• **DIRECTIONS**
Edit the entries from the line with "coordinates (460, 46)." to the line with "(728, 576)." so that every "Identify the location" becomes "Find the position", and leave everything else in those lines unchanged.

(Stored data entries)

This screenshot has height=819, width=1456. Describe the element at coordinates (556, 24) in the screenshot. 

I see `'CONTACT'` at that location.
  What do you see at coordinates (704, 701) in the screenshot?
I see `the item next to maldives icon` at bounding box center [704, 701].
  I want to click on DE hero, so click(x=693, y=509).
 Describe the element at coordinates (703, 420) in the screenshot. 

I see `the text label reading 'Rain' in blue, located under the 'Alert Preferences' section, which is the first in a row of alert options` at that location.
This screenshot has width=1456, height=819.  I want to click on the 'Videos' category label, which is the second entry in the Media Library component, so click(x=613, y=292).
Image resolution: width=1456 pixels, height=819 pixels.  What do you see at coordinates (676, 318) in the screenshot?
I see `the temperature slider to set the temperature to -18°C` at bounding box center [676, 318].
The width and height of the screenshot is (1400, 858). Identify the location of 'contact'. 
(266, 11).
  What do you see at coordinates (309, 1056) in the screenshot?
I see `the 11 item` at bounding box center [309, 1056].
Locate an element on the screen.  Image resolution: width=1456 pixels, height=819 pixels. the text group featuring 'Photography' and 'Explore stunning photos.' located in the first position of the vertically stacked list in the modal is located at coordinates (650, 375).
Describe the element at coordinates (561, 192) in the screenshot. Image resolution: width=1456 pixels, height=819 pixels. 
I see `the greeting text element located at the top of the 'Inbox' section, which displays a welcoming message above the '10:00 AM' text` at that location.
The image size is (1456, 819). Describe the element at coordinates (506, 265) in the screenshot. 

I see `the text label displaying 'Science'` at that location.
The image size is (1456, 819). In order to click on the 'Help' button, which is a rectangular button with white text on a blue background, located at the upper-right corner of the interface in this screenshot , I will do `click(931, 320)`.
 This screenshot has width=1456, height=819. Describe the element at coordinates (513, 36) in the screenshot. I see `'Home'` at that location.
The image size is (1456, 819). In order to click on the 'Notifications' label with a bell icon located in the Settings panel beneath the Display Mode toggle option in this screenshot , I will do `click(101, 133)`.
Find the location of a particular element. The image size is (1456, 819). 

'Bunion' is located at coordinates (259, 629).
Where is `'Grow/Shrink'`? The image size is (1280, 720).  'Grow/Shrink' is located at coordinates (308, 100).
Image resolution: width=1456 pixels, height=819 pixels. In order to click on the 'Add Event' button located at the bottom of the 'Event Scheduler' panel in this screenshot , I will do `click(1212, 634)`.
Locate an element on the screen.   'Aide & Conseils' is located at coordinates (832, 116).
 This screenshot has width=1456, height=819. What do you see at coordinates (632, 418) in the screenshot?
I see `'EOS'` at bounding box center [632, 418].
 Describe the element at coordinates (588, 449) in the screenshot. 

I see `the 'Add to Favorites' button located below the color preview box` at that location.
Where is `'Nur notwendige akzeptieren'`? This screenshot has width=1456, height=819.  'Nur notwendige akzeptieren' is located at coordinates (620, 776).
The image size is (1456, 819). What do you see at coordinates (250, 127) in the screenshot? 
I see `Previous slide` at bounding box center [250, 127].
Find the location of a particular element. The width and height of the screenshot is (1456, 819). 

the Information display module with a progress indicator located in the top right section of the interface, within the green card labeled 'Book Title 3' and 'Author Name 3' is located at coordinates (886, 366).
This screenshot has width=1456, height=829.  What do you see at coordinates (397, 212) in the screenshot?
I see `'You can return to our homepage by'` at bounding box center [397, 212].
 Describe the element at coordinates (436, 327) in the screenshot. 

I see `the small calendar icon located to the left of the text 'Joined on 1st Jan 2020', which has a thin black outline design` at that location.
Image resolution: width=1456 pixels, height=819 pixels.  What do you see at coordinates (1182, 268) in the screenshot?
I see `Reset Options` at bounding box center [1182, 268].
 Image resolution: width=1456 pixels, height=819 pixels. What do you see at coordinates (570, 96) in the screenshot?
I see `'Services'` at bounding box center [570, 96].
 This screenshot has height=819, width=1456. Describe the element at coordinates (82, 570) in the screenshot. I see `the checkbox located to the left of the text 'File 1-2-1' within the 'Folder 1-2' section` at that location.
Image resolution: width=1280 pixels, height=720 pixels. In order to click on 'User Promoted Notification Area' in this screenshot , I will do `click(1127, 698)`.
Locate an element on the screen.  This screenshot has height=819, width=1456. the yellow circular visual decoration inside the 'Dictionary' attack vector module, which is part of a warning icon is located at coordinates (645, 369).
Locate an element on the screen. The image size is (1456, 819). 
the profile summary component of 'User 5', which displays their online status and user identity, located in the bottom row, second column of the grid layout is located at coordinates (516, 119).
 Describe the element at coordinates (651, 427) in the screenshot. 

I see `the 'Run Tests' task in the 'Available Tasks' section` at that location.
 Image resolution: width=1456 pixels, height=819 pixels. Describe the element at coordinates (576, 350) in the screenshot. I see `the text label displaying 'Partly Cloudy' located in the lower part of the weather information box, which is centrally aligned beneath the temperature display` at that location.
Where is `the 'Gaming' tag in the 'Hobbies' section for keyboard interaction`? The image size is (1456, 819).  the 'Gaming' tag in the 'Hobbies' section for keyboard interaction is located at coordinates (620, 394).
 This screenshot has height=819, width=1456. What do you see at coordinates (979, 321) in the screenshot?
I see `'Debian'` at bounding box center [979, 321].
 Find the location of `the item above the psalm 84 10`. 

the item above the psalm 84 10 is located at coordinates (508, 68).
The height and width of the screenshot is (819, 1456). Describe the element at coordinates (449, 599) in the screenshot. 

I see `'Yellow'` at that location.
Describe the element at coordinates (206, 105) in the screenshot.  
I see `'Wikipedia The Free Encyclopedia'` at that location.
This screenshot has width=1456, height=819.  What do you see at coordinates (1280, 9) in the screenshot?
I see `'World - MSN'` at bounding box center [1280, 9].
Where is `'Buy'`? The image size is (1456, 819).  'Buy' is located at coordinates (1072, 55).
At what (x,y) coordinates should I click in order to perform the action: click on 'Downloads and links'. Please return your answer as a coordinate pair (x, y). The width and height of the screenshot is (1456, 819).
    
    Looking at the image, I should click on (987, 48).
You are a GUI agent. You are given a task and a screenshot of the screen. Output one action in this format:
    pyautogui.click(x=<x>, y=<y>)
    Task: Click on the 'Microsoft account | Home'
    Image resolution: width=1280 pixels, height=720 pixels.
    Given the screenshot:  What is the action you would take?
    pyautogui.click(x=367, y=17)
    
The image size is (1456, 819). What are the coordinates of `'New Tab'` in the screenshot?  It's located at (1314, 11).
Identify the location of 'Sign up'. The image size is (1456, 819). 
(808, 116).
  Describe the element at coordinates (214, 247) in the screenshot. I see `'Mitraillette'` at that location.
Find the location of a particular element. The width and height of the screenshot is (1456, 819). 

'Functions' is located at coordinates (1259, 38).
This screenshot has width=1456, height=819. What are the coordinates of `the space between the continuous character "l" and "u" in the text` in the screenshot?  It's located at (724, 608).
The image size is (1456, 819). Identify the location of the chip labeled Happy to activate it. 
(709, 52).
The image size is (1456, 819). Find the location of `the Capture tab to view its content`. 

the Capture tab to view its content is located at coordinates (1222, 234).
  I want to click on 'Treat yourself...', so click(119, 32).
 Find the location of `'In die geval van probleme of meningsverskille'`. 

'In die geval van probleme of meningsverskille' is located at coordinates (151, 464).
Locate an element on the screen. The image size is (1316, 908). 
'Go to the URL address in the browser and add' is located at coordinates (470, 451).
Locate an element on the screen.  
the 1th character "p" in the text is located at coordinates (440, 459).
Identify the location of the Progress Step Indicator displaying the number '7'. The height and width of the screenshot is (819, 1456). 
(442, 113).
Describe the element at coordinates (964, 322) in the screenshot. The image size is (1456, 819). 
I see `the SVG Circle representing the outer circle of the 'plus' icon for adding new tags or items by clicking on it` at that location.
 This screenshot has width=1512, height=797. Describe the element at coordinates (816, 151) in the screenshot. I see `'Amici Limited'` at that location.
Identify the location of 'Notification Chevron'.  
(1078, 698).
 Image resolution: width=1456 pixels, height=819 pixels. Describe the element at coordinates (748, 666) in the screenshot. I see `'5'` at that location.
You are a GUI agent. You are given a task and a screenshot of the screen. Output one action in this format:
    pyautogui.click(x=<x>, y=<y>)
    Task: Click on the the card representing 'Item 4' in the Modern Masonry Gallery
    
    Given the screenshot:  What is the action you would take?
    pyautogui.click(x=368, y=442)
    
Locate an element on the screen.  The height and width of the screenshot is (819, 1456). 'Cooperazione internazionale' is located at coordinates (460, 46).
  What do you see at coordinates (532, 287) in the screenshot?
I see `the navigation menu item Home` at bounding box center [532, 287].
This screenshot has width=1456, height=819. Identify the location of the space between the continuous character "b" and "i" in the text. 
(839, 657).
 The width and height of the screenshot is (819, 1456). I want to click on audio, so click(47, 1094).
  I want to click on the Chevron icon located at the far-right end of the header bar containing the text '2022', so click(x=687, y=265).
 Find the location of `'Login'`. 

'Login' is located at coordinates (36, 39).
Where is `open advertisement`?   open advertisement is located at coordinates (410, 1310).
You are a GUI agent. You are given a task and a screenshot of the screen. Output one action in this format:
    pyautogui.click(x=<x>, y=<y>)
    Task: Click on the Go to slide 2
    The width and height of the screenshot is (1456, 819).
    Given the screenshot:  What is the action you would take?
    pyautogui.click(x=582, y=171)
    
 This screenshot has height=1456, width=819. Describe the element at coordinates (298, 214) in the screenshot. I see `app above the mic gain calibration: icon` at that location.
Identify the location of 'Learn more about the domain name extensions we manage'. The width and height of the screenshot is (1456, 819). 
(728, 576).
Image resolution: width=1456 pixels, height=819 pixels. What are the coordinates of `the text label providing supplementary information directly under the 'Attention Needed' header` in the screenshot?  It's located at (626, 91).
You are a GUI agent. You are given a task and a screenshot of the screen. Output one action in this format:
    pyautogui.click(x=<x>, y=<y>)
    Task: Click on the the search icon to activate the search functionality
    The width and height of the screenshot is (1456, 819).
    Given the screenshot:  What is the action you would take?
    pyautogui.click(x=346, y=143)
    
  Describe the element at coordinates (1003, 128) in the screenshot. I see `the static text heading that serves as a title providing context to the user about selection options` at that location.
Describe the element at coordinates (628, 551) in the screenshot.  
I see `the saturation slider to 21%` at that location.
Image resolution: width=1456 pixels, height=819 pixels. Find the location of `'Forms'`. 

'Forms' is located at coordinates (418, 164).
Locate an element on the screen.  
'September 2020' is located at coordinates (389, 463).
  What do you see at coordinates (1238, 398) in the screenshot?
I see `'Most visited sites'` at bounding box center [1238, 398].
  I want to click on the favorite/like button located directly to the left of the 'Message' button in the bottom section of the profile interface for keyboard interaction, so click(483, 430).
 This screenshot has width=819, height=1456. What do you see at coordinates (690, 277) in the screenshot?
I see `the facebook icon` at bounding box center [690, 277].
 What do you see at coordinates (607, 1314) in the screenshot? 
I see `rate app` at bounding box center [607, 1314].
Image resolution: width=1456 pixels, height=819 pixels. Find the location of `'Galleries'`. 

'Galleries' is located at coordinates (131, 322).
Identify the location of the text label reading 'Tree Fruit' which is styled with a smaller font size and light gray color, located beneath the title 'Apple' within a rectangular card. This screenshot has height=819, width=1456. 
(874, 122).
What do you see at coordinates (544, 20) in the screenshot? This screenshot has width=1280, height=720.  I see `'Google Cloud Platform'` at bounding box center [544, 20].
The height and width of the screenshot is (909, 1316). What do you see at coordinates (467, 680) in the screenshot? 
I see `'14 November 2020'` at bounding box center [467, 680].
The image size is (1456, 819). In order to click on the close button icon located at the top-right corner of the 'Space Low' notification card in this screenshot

• **TASK RESPONSE**
Locate an element on the screen.  The height and width of the screenshot is (819, 1456). 'Cooperazione internazionale' is located at coordinates (460, 46).
  What do you see at coordinates (532, 287) in the screenshot?
I see `the navigation menu item Home` at bounding box center [532, 287].
This screenshot has width=1456, height=819. Find the position of the space between the continuous character "b" and "i" in the text. 
(839, 657).
 The width and height of the screenshot is (819, 1456). I want to click on audio, so click(47, 1094).
  I want to click on the Chevron icon located at the far-right end of the header bar containing the text '2022', so click(x=687, y=265).
 Find the location of `'Login'`. 

'Login' is located at coordinates (36, 39).
Where is `open advertisement`?   open advertisement is located at coordinates (410, 1310).
You are a GUI agent. You are given a task and a screenshot of the screen. Output one action in this format:
    pyautogui.click(x=<x>, y=<y>)
    Task: Click on the Go to slide 2
    The width and height of the screenshot is (1456, 819).
    Given the screenshot:  What is the action you would take?
    pyautogui.click(x=582, y=171)
    
 This screenshot has height=1456, width=819. Describe the element at coordinates (298, 214) in the screenshot. I see `app above the mic gain calibration: icon` at that location.
Find the position of 'Learn more about the domain name extensions we manage'. The width and height of the screenshot is (1456, 819). 
(728, 576).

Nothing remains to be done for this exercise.